Constitutive laws for inelastic materials must satisfy strict thermodynamic admissibility requirements, yet current data-driven approaches sacrifice interpretability, even when formal guarantees are provided by physics-encoded architectures. We propose a symbolic regression framework for the data-driven discovery of dissipation potentials governing the evolution of internal variables within the Generalized Standard Materials (GSM) formalism. Starting from the Clausius--Duhem inequality, we enforce the thermodynamic requirements, convexity and non-negativity, that the dual dissipation potential must satisfy to guarantee non-negative mechanical dissipation. These requirements are formulated in the general subdifferential setting, encompassing rate-dependent (viscoelastic) and viscoplastic dissipative mechanisms, including potentials with genuine elastic domains, within a unified framework.

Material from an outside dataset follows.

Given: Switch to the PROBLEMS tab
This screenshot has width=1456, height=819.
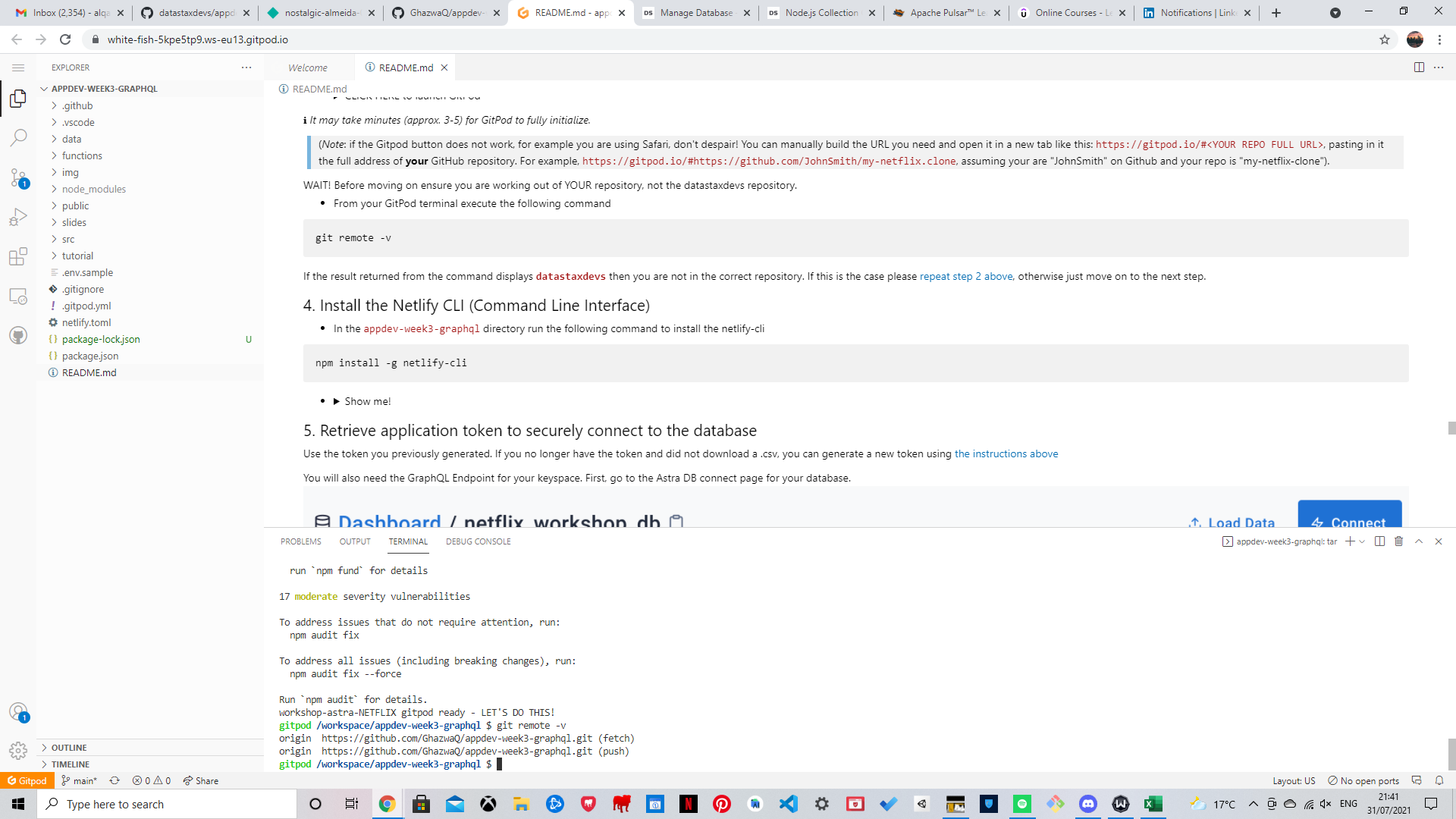Looking at the screenshot, I should point(300,541).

Candidate potentials are generated by a composition-extended convexity-preserving grammar that guarantees thermodynamic admissibility \emph{by construction}. The framework is validated on synthetic datasets spanning Newtonian, power-law, and Bingham viscoplastic ground truths under process and measurement noise, and on experimental oscillatory shear measurements of a synthetic elastomer across multiple strain amplitudes and frequencies, where the discovered potentials reproduce the amplitude-dependent softening of the dynamic moduli and outperform a calibrated linear Zener baseline.